### GIVEN RECORDS
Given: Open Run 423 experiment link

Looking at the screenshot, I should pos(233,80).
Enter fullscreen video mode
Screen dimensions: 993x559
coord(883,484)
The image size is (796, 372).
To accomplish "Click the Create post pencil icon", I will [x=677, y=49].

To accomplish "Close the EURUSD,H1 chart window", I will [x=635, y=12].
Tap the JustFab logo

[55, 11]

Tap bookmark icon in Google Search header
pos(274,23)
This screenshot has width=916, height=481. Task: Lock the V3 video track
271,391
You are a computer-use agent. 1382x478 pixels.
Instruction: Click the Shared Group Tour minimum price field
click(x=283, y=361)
---
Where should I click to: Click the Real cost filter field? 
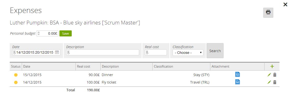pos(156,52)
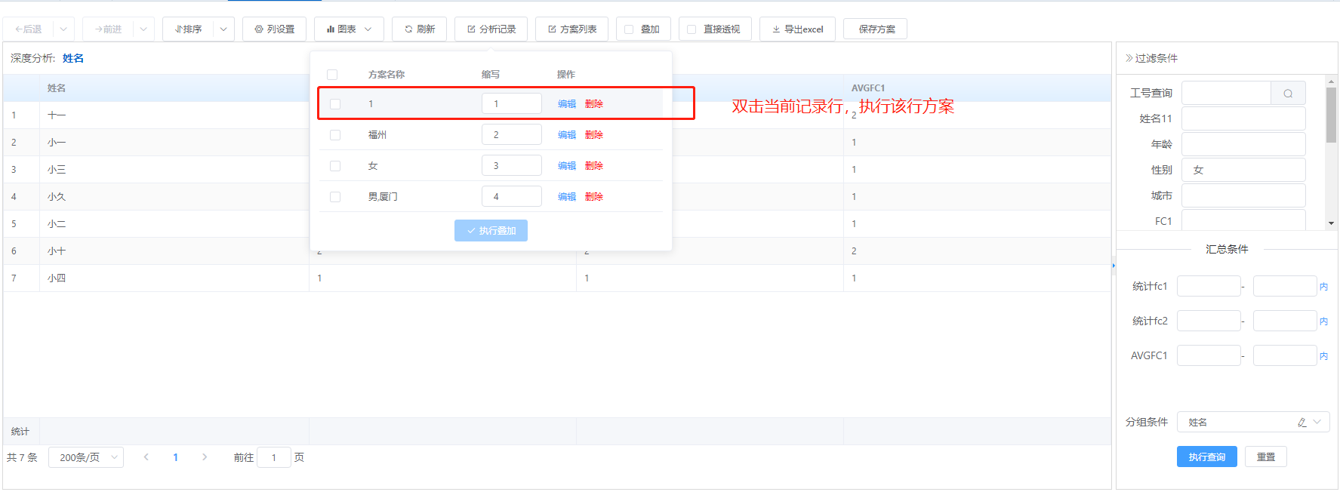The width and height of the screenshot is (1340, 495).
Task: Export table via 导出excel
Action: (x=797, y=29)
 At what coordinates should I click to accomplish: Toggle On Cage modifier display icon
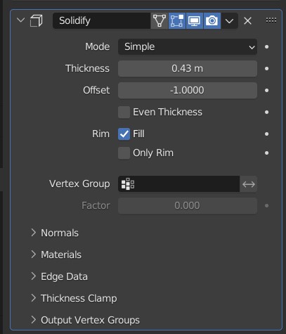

### YOUR ASSIGNMENT
Out of the records above, please copy exactly the lines from the line with "Where should I" up to and including the line with "At what coordinates", minus the pictures.

### RESULT BELOW
Where should I click to: Click the Real cost filter field? 
pos(156,52)
The width and height of the screenshot is (1340, 495).
Task: Export table via 导出excel
Action: (x=797, y=29)
 At what coordinates should I click to accomplish: Toggle On Cage modifier display icon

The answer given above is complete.